In the last week, 18 states signed on to a common licensure process, allowing physicians to apply for expedited licensure in all or some of the participating 18 states.
This has long been a goal of telemedicine and telehealth advocates. The lack of a common license has made it difficult to provide care from one state when the patient was in another. If a doctor had wanted to practice in all 18 states and filled out applications for each sequentially, it could have taken four to eight years, tens of thousands of dollars, and hundreds of hours of form filing and document gathering.Licensure certainly brings standardization and review of qualifications to protect the public. It prevents bad doctors from moving to be just a step ahead of the posse as they flee from misadventure. It also acts as an income source for states (via fees) and protection from competition for doctors already in the state.
A licensure compact is regarded as a great step forward for the patient. Access to care can be instantaneous and at a distance. It also solves the problem of mal-distribution of doctors. In theory, over populated cities could share their providers with sparsely served rural areas. This of course, assumes that already too-busy doctors want to work harder to care for strangers far away. Time will tell if this is valid or a mere shibboleth that sounds true but really is not.

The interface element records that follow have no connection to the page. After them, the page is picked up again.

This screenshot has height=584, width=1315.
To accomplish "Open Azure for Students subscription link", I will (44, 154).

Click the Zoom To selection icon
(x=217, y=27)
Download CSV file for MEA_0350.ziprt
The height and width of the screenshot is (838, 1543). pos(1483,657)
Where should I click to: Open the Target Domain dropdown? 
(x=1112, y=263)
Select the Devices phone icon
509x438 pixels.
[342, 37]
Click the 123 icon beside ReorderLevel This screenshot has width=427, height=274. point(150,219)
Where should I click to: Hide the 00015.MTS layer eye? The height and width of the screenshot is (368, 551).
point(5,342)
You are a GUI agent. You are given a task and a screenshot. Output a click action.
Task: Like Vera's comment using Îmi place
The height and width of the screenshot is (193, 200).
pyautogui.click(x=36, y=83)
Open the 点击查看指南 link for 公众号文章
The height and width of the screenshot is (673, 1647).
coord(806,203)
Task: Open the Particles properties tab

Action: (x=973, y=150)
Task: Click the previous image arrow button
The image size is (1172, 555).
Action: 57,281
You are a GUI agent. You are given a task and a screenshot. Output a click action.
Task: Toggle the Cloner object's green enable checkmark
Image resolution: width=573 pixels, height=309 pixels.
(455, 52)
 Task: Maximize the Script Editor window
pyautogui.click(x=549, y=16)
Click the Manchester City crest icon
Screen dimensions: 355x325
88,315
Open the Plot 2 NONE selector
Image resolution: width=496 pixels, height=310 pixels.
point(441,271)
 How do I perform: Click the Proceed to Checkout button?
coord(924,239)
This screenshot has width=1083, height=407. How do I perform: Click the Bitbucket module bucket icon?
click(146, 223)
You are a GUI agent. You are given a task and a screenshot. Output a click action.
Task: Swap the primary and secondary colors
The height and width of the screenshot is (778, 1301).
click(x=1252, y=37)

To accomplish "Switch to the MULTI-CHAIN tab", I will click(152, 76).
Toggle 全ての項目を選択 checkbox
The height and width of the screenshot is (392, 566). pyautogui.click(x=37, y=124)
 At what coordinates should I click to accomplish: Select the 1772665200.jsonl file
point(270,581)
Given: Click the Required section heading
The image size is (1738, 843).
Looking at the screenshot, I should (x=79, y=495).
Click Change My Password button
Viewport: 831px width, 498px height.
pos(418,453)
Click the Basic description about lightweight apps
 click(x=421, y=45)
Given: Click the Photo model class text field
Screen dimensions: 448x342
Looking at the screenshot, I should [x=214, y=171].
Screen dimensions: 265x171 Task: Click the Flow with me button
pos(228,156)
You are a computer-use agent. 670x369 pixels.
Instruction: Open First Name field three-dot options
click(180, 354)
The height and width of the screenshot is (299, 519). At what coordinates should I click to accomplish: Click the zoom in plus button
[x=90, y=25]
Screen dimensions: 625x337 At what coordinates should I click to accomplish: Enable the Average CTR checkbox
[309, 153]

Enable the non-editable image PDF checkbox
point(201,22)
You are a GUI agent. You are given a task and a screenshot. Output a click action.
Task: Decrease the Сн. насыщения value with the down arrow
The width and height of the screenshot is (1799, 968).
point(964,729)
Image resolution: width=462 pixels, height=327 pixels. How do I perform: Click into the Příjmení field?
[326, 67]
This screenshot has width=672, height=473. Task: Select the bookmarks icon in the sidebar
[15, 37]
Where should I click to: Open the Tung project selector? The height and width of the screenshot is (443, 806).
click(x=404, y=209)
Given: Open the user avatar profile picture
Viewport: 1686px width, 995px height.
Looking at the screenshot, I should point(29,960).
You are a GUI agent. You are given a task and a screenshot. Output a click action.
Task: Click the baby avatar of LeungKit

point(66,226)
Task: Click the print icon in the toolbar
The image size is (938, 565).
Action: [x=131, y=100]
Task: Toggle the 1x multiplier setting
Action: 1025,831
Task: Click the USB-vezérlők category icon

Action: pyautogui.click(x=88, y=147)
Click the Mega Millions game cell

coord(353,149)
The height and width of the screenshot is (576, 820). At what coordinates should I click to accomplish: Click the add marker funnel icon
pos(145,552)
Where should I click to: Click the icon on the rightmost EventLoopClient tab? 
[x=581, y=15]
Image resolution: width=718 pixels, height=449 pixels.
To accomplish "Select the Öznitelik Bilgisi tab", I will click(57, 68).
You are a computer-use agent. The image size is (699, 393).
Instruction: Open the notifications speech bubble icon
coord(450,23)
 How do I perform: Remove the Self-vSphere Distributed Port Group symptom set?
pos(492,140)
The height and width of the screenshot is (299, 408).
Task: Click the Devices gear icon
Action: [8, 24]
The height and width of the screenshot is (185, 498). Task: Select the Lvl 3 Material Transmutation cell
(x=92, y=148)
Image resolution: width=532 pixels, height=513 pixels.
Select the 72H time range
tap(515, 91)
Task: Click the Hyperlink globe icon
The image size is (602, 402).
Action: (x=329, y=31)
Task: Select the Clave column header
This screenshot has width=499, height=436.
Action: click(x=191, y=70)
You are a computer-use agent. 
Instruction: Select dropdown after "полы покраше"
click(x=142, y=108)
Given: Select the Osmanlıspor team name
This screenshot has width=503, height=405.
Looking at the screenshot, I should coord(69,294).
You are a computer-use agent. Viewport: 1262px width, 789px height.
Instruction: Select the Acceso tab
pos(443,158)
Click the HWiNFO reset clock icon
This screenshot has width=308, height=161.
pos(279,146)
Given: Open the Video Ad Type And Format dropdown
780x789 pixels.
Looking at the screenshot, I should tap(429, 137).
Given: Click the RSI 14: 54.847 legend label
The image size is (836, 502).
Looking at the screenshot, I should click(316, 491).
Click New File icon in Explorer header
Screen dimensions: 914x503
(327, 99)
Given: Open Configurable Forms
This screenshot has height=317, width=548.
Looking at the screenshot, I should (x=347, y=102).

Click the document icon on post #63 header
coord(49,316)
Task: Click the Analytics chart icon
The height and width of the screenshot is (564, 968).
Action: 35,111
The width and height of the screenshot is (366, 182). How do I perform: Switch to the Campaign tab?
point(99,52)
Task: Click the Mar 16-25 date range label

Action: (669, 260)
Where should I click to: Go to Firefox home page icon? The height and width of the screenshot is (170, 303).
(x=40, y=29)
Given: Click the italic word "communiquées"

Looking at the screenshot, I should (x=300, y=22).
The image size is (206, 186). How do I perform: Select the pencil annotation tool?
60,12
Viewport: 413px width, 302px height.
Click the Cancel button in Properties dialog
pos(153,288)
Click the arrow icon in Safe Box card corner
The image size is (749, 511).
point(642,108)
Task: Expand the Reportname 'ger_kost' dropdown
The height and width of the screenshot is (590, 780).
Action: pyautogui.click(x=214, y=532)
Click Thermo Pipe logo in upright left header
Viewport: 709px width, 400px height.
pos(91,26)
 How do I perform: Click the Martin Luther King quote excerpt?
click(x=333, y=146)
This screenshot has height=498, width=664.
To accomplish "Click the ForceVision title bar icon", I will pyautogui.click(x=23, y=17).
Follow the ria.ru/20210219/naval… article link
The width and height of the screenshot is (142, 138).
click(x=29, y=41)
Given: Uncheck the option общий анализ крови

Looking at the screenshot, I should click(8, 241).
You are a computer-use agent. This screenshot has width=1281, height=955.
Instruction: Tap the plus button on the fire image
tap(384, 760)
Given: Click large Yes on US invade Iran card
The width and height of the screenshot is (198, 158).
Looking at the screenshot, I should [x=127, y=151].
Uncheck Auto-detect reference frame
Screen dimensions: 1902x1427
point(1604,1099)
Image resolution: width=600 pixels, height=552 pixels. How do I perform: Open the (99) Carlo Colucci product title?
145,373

We have other concerns, however. We know that three problems continue to grow and increasingly affect patient care safety and satisfaction:
1. Silos are becoming predominant
2. There is too much knowledge for any single person to absorb (never mind, master.)
3. No provider has enough time to struggle with telephone tag and HIPAA
Together these issues, combined with introverted personalities, result in a failure to collaborate. This failure results in outcomes that we have described before: lower quality, higher errors, and provider burnout.
Of course, licensure across state lines makes all of this worse. Teams cannot be built without trust and communication. When the caregiver is more important than the prescriber, an unknown, unproven and unrelated prescription can only be made on technical terms alone and not in concert with those who know the patient best.
However, what we advocate for -- true coordination of care and true medical collaboration -- doesn't necessitate licensure across state lines. The consulting physician who is geographically close to the patient remains responsible for the care, even as they collaborate with physicians from across the US or even internationally.
If a sore throat becomes a strep septicemia, when abdominal pain becomes an ectopic pregnancy -- then the patient needs to have a collaborating team somewhere that understands each other, trusts each other and is aware of the attitudes -- as well as ability -- of each member. Teams can always cross state lines, even when licenses can't.